口腔乾燥を主な症状とし、病態が明確なシェーグレン症候群は有名ですが、実際には口腔乾燥を訴える人のごく一部です。緊張した時や、脱水状態の時の口腔乾燥は水分補給で解決します。

多くの人は病因も治療法もはっきりしないまま口の乾燥感に悩んでいるのが実情です。この中には精神的ストレスから発症する口腔心身症もあり、診断と治療に苦慮します。

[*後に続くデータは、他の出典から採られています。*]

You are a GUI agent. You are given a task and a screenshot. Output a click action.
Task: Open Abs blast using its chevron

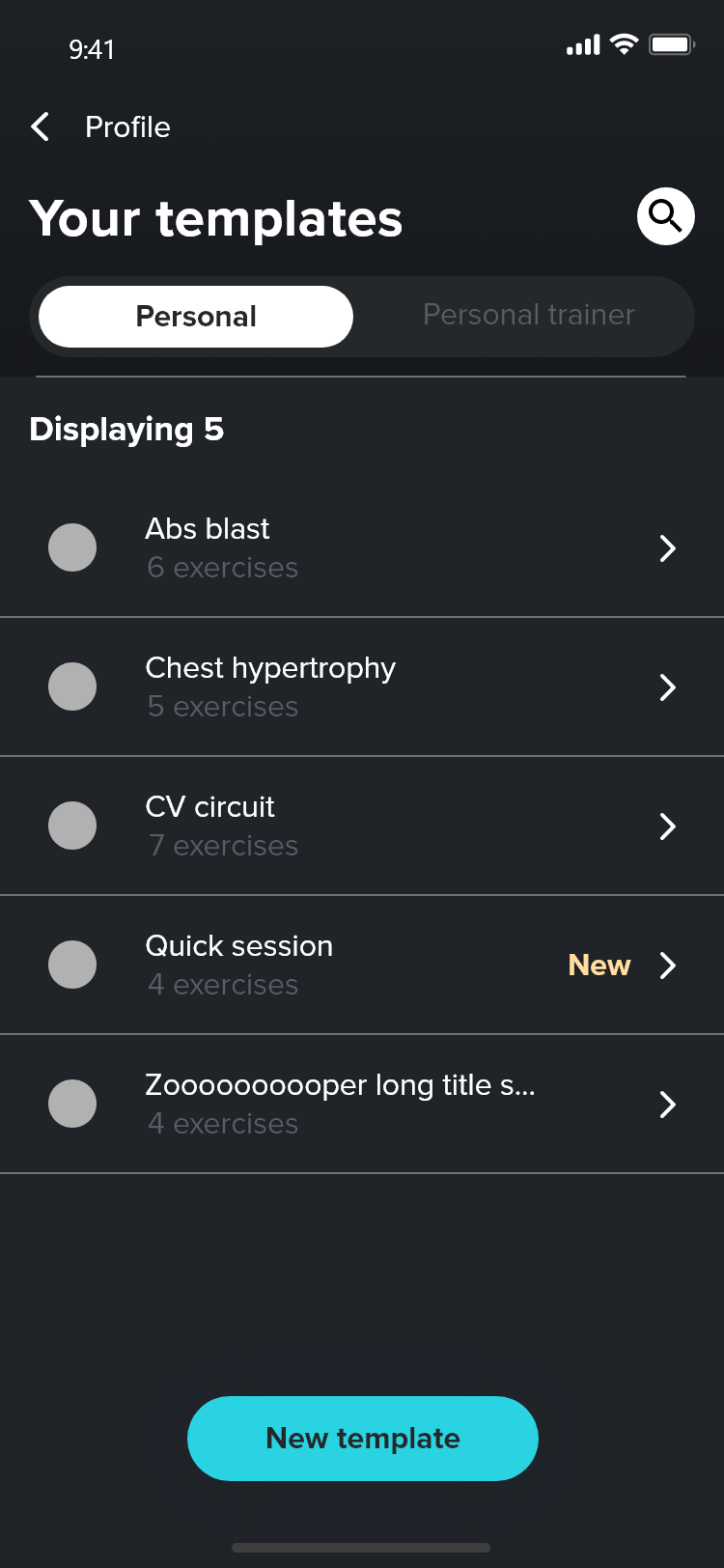pos(667,548)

 高齢者はいろいろな薬を飲んでいるため、口腔乾燥が起こりやすい状況です。がん化学療法を受けている人の副作用の口腔乾燥も深刻です。しかし、外観上の変化がないため周囲の理解を得られず、精神的苦痛が増幅します。口腔乾燥には、粘膜湿潤剤の応用や粘膜炎への予防的対応が進んでいます。

 最近は、唾液から身体の情報を知る研究が進み、実用化も目前です。血液検査は採血が必要ですが、唾液は痛みもなく採取できるので期待されています。